Thursday, August 9, 2012

A Day of Elvis


Under the auspices of Senior College, Neil Harkness presented an all day program on Elvis-- I was troubled lest I feel drowsy as I so often do at lectures but I needn't have worried this time-- between the songs, video clips and photos, I was riveted.  I was about 9 years old in 1956 when Elvis came into focus for me-- I often stopped at "Bunny" and "Ginger" Knight's home on South Hill on my way home from school, and there I could watch American Bandstand.  It was through bandstand that I learned his birthday-- January 8th-- and I thought of it every year thereafter, most particularly the year that my daughter Margaret was born on that same date-- Nothing that I planned, I hasten to add-- she was due to be born on March 15th!  Later I remember the teen trauma that surrounded his induction into the Army and the great romance with Priscilla Beaulieu.

I might have been hard pressed to list a dozen Elvis songs, so I astonished myself as I remembered the words of piece after piece-- it was like some kind of muscle memory-- the first few notes brought the memories flooding back.  Like my week at Cold River Camp, the experience was bittersweet, the years  fading away until I realized that I am now one of the "middle aged matrons" and blue-haired grandmothers" who formed his fan base in his last years.

I listened to one disc of Adam's Curse but decided that Sykes was providing more detail that I need so I switched to The Hypnotist's Lover.  Finally had a success with fava beans.  Got them fresh at Chase's Daily and followed the many steps necessary to get them ready for a salad.  Time consuming but as most people say, they were worth the trouble.


Tuesday, August 7, 2012

Catching Up - Again

Eliza and William in Belfast
Catching up not really possible...a week with Eliza, Michael and William here in Maine.  A week in Greenfield with Eliza and William.  A week at Cold River Camp with John and the Merritt/Langhans'.  A camera that under exposed all the pictures.

William at 85 Harrison Ave, Greenfield


The complete grandmother-- body and soul.  "Gaga" loves "Wilkie" and he loves her back.  Being around a nineteen month old changes everything but we had a very good week in Greenfield while Michael was in Maine teaching at the Maine Media Workshops.  William spent three days at his day care while I gallivanted around western Massachusetts and on the Saturday off we went to New Hampshire. 


In the meantime, John had a nice week in Maine eating the luscious raspberries on whose behalf we have been waging war on japanese beetles.  We seem to have been the victors in the struggle.

Despite my feeling that I had no time for myself recently I did manage to read a good number of books.  In my quest to read all of  Ruth Rendell/Barbara Vine, I listened to Asta's Book and reread A Sight for Sore Eyes".  That means I have read or reread 19 of her books (not counting any Inspector Wexford) and have about the same number left to read.  Rendell started publishing in 1965 and is going strong.  She has published a novel under each of her names in 2012 and a Wexford in 2011.


I also finished, finally, Dicken's Our Mutual Friend.  Thus far I have read eight of Dicken's major novels and have six to go.  I read three Susan Hill Simon Serailleur mysteries, and  Karin Slaughter's Fractured.  Climate seems to have a big effect on whether I like a book-- Karin Slaughter writes about Atlanta and her characters are always dripping sweat and chafing miserably in the heat.  Susan Hill's books are set in England where it is usually cold and rainy and I feel much more comfortable.


William was the youngest camper but not by much.  The camp was full of three generation families and that meant lots of children-- there was a just two, a nearly two and a four year old and lots and lots older.  I wanted desperately to hike the Baldface Circle but it was hot and humid every day and the 3-4 mile hikes we did seemed like plenty to me.  The Maine Chapter of the AMC plans a fall weekend at CRC and I will have a much better chance of making the hike in cooler weather.  John did it and was the oldest of the group--- he had no problem.
The hike I did not take



My hikes with Eliza and family were the Deer Hills, Mt.

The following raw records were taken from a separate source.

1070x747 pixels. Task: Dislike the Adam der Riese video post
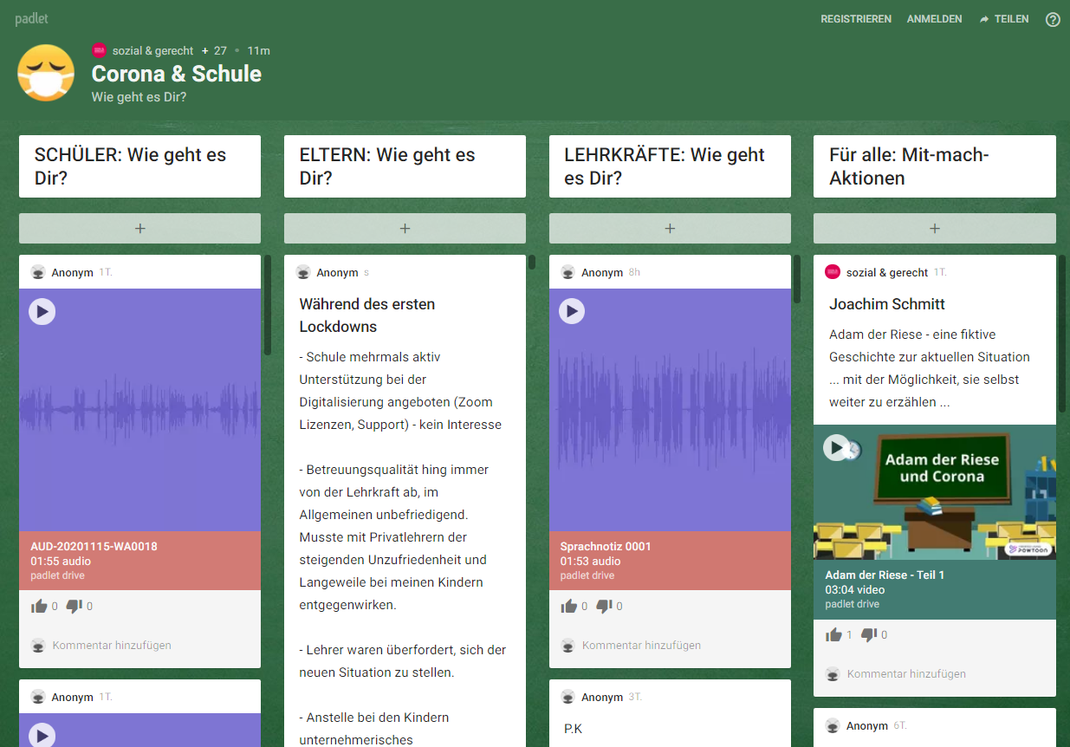tap(870, 635)
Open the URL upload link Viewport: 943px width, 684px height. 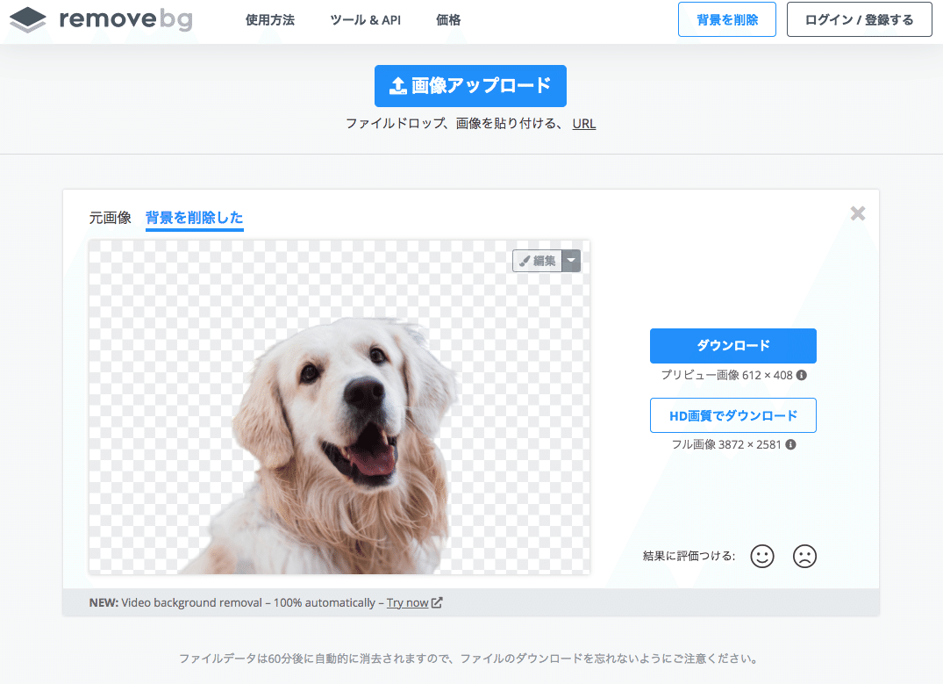(584, 123)
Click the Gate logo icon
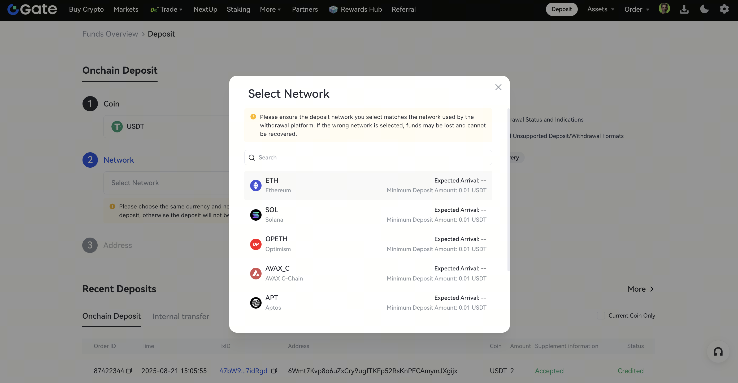 13,9
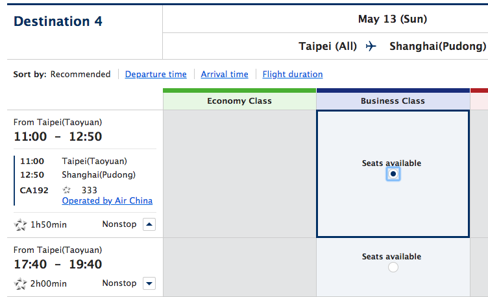
Task: Click the red fare class column header
Action: click(480, 99)
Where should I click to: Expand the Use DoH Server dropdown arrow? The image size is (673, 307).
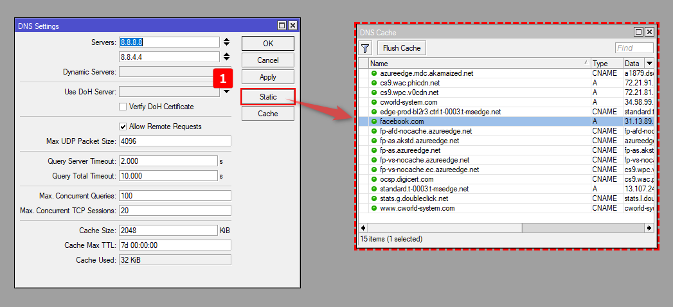tap(226, 92)
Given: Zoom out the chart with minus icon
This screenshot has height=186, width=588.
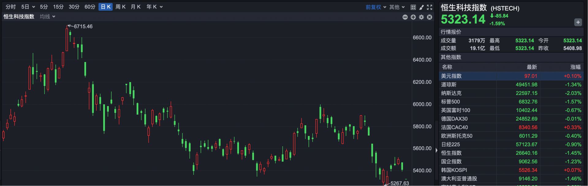Looking at the screenshot, I should tap(405, 17).
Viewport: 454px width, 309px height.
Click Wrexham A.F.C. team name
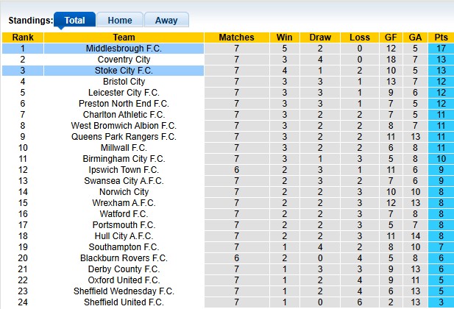[124, 203]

Crag, Blueberry, Black Top, Sabattus and the Deer Hill Spring.  CRC is unsettling to me-- Our first year there was 1982-- 30 years ago--  Eliza was not quite one, I was young and relatively slender.   Admittedly the chamber pots with which we were supplied in the first couple of years have disappeared, as have the old fashioned bowl and pitcher washing sets, but otherwise CRC has changed little in the intervening years-- the lodge, the dining hall, the bathrooms, and the cabins are much the same.  Now I am stout and matronly and fit nicely into the group of grandmothers sitting on the porch knitting-- the passage of years is tough to take.


Perhaps it was a desperate grab for youth that made me participate in a contest to guess the number of items in this candy jar.  My guess of 213 was the nearest to the correct count of 217 and the booty was mine.  Another highlight of the week-- thankfully there are no pictures-- were my several trips down the rock slides in the Cold River.  I had done it years ago but the river is aptly named and I was certain that my days of sliding were long gone-- seized by reckless impulse, however,I plopped in with my clothes on and had a wonderful half hour.

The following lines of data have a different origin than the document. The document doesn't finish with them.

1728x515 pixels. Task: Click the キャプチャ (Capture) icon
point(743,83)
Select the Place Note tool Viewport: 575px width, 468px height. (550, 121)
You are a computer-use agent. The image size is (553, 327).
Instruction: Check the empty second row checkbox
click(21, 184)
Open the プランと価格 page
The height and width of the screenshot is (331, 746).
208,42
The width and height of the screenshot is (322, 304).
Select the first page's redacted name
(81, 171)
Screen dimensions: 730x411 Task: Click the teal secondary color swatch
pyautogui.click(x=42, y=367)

William's idea of a toy is an iPhone, an iPad, an iPod, a camera or my headlight-- any of which he invariably prefers to the kind of toy tractor visibly neglected on the porch behind him.  Of great interest to me is that he clearly understands the different purposes for which those items are used-- never confuses a camera with a phone for example, or a phone with a remote.  He can activate the iPad, swipe to unlock and select a game icon flawlessly-- and he knows how to go to the Netflix icon and watch a video to his taste.  Scary.

Friday, July 20, 2012

Just a touch blue...

Ivan and Annie in Jamaica VT August 2011

My brother's son and his long time girlfriend are getting married tomorrow in Vermont and none of the Smith aunts have been invited.  Only his half sister has been invited-- that is to say only his half sister has escaped the wrath of his mother.  Since Brian died almost eight years ago, I feel this might be a good time to bury the hatchet but I guess not...  I thought I was okay with being excluded and am surprised to find myself feeling sad.  I have thought of them often today and will do so again tomorrow but I won't have much leisure to fret.  Eliza and I and Baby William (I should say Toddler William) are scheduled to drive from Maine to Greenfield and a six hour drive with a 19 month old is enough distraction for anyone.

 
Soon William will be writing a blog of his own.  He is already an adept at the iPad-- turns it on, swipes to unlock, chooses Chuzzle and dabs madly at the game-- or he chooses Plants vs Zombies and makes monster noises while the zombies have their way with the plants.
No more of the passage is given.